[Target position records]
•••••

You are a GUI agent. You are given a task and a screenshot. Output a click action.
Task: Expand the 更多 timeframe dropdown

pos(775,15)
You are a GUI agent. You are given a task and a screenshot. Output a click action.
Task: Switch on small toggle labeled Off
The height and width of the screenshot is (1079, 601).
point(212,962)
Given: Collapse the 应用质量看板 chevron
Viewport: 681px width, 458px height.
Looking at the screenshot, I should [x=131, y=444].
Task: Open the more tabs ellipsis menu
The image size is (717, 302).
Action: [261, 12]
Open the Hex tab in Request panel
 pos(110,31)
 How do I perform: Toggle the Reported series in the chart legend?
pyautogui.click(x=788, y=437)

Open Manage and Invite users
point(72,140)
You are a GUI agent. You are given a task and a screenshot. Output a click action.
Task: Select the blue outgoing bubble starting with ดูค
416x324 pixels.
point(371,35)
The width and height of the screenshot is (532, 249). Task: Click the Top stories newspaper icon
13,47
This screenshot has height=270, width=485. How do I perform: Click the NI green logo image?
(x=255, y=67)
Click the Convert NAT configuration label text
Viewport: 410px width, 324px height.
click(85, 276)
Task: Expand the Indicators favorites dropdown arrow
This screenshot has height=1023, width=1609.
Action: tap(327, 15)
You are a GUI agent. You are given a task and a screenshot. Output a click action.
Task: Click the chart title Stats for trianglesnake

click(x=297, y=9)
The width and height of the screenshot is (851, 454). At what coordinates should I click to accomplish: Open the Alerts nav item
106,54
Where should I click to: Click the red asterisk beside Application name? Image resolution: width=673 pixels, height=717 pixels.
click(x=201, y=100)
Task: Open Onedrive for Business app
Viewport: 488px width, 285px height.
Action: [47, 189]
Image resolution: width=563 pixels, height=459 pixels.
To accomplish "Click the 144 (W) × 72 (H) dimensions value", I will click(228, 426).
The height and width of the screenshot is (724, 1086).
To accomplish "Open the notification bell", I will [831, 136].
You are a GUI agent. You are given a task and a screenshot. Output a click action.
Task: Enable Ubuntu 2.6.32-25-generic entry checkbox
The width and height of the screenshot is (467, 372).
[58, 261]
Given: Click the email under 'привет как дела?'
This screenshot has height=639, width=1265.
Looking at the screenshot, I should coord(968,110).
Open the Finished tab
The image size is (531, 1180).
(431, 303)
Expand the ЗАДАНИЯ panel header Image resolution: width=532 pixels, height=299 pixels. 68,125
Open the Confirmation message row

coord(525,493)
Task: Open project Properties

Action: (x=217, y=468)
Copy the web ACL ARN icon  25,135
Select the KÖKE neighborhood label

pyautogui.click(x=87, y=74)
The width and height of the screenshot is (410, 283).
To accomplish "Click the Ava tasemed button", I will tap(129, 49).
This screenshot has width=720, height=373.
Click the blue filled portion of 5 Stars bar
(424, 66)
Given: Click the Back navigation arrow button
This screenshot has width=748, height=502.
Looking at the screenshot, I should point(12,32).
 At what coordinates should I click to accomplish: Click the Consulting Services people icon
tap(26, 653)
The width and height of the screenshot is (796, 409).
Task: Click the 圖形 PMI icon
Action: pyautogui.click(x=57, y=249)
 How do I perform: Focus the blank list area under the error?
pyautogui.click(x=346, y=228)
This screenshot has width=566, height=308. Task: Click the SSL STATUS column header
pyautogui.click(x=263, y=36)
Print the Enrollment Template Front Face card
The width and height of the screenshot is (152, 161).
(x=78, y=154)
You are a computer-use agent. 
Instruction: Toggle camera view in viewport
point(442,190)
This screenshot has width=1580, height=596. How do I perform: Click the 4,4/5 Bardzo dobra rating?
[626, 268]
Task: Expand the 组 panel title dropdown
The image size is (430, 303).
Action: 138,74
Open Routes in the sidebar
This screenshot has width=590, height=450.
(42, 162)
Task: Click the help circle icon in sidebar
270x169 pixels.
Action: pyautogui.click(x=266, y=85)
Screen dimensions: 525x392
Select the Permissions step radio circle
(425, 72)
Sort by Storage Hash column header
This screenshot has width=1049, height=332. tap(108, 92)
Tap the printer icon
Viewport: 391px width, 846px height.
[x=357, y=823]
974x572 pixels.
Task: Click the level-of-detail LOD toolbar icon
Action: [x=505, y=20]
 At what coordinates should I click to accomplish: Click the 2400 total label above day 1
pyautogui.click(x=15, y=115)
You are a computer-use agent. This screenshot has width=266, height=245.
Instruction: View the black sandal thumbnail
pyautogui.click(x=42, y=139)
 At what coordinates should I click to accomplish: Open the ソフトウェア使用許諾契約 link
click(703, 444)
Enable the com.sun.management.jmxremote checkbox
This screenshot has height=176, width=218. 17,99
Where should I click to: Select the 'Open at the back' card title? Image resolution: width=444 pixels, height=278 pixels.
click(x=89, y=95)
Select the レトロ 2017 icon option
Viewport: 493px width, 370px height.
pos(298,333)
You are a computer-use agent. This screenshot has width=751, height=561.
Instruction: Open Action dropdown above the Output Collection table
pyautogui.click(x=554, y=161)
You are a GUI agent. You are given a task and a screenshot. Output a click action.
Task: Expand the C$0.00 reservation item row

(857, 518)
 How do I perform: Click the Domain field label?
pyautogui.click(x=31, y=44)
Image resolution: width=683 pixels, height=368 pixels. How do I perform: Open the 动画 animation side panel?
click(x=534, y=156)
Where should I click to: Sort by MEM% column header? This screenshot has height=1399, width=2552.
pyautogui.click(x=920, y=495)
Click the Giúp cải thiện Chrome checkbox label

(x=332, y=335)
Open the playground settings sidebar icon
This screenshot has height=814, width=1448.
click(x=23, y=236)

•••••

## TASK DESCRIPTION
Recast the listing above as a JSON list of strings, one string per line and blank lines omitted, covering every line of the listing.

## CORRECT ANSWER
[
  "You are a GUI agent. You are given a task and a screenshot. Output a click action.",
  "Task: Expand the 更多 timeframe dropdown",
  "pos(775,15)",
  "You are a GUI agent. You are given a task and a screenshot. Output a click action.",
  "Task: Switch on small toggle labeled Off",
  "The height and width of the screenshot is (1079, 601).",
  "point(212,962)",
  "Given: Collapse the 应用质量看板 chevron",
  "Viewport: 681px width, 458px height.",
  "Looking at the screenshot, I should [x=131, y=444].",
  "Task: Open the more tabs ellipsis menu",
  "The image size is (717, 302).",
  "Action: [261, 12]",
  "Open the Hex tab in Request panel",
  " pos(110,31)",
  " How do I perform: Toggle the Reported series in the chart legend?",
  "pyautogui.click(x=788, y=437)",
  "Open Manage and Invite users",
  "point(72,140)",
  "You are a GUI agent. You are given a task and a screenshot. Output a click action.",
  "Task: Select the blue outgoing bubble starting with ดูค",
  "416x324 pixels.",
  "point(371,35)",
  "The width and height of the screenshot is (532, 249). Task: Click the Top stories newspaper icon",
  "13,47",
  "This screenshot has height=270, width=485. How do I perform: Click the NI green logo image?",
  "(x=255, y=67)",
  "Click the Convert NAT configuration label text",
  "Viewport: 410px width, 324px height.",
  "click(85, 276)",
  "Task: Expand the Indicators favorites dropdown arrow",
  "This screenshot has height=1023, width=1609.",
  "Action: tap(327, 15)",
  "You are a GUI agent. You are given a task and a screenshot. Output a click action.",
  "Task: Click the chart title Stats for trianglesnake",
  "click(x=297, y=9)",
  "The width and height of the screenshot is (851, 454). At what coordinates should I click to accomplish: Open the Alerts nav item",
  "106,54",
  "Where should I click to: Click the red asterisk beside Application name? Image resolution: width=673 pixels, height=717 pixels.",
  "click(x=201, y=100)",
  "Task: Open Onedrive for Business app",
  "Viewport: 488px width, 285px height.",
  "Action: [47, 189]",
  "Image resolution: width=563 pixels, height=459 pixels.",
  "To accomplish \"Click the 144 (W) × 72 (H) dimensions value\", I will click(228, 426).",
  "The height and width of the screenshot is (724, 1086).",
  "To accomplish \"Open the notification bell\", I will [831, 136].",
  "You are a GUI agent. You are given a task and a screenshot. Output a click action.",
  "Task: Enable Ubuntu 2.6.32-25-generic entry checkbox",
  "The width and height of the screenshot is (467, 372).",
  "[58, 261]",
  "Given: Click the email under 'привет как дела?'",
  "This screenshot has height=639, width=1265.",
  "Looking at the screenshot, I should coord(968,110).",
  "Open the Finished tab",
  "The image size is (531, 1180).",
  "(431, 303)",
  "Expand the ЗАДАНИЯ panel header Image resolution: width=532 pixels, height=299 pixels. 68,125",
  "Open the Confirmation message row",
  "coord(525,493)",
  "Task: Open project Properties",
  "Action: (x=217, y=468)",
  "Copy the web ACL ARN icon  25,135",
  "Select the KÖKE neighborhood label",
  "pyautogui.click(x=87, y=74)",
  "The width and height of the screenshot is (410, 283).",
  "To accomplish \"Click the Ava tasemed button\", I will tap(129, 49).",
  "This screenshot has width=720, height=373.",
  "Click the blue filled portion of 5 Stars bar",
  "(424, 66)",
  "Given: Click the Back navigation arrow button",
  "This screenshot has width=748, height=502.",
  "Looking at the screenshot, I should point(12,32).",
  " At what coordinates should I click to accomplish: Click the Consulting Services people icon",
  "tap(26, 653)",
  "The width and height of the screenshot is (796, 409).",
  "Task: Click the 圖形 PMI icon",
  "Action: pyautogui.click(x=57, y=249)",
  " How do I perform: Focus the blank list area under the error?",
  "pyautogui.click(x=346, y=228)",
  "This screenshot has width=566, height=308. Task: Click the SSL STATUS column header",
  "pyautogui.click(x=263, y=36)",
  "Print the Enrollment Template Front Face card",
  "The width and height of the screenshot is (152, 161).",
  "(x=78, y=154)",
  "You are a computer-use agent. ",
  "Instruction: Toggle camera view in viewport",
  "point(442,190)",
  "This screenshot has width=1580, height=596. How do I perform: Click the 4,4/5 Bardzo dobra rating?",
  "[626, 268]",
  "Task: Expand the 组 panel title dropdown",
  "The image size is (430, 303).",
  "Action: 138,74",
  "Open Routes in the sidebar",
  "This screenshot has width=590, height=450.",
  "(42, 162)",
  "Task: Click the help circle icon in sidebar",
  "270x169 pixels.",
  "Action: pyautogui.click(x=266, y=85)",
  "Screen dimensions: 525x392",
  "Select the Permissions step radio circle",
  "(425, 72)",
  "Sort by Storage Hash column header",
  "This screenshot has width=1049, height=332. tap(108, 92)",
  "Tap the printer icon",
  "Viewport: 391px width, 846px height.",
  "[x=357, y=823]",
  "974x572 pixels.",
  "Task: Click the level-of-detail LOD toolbar icon",
  "Action: [x=505, y=20]",
  " At what coordinates should I click to accomplish: Click the 2400 total label above day 1",
  "pyautogui.click(x=15, y=115)",
  "You are a computer-use agent. This screenshot has width=266, height=245.",
  "Instruction: View the black sandal thumbnail",
  "pyautogui.click(x=42, y=139)",
  " At what coordinates should I click to accomplish: Open the ソフトウェア使用許諾契約 link",
  "click(703, 444)",
  "Enable the com.sun.management.jmxremote checkbox",
  "This screenshot has height=176, width=218. 17,99",
  "Where should I click to: Select the 'Open at the back' card title? Image resolution: width=444 pixels, height=278 pixels.",
  "click(x=89, y=95)",
  "Select the レトロ 2017 icon option",
  "Viewport: 493px width, 370px height.",
  "pos(298,333)",
  "You are a computer-use agent. This screenshot has width=751, height=561.",
  "Instruction: Open Action dropdown above the Output Collection table",
  "pyautogui.click(x=554, y=161)",
  "You are a GUI agent. You are given a task and a screenshot. Output a click action.",
  "Task: Expand the C$0.00 reservation item row",
  "(857, 518)",
  " How do I perform: Click the Domain field label?",
  "pyautogui.click(x=31, y=44)",
  "Image resolution: width=683 pixels, height=368 pixels. How do I perform: Open the 动画 animation side panel?",
  "click(x=534, y=156)",
  "Where should I click to: Sort by MEM% column header? This screenshot has height=1399, width=2552.",
  "pyautogui.click(x=920, y=495)",
  "Click the Giúp cải thiện Chrome checkbox label",
  "(x=332, y=335)",
  "Open the playground settings sidebar icon",
  "This screenshot has height=814, width=1448.",
  "click(x=23, y=236)"
]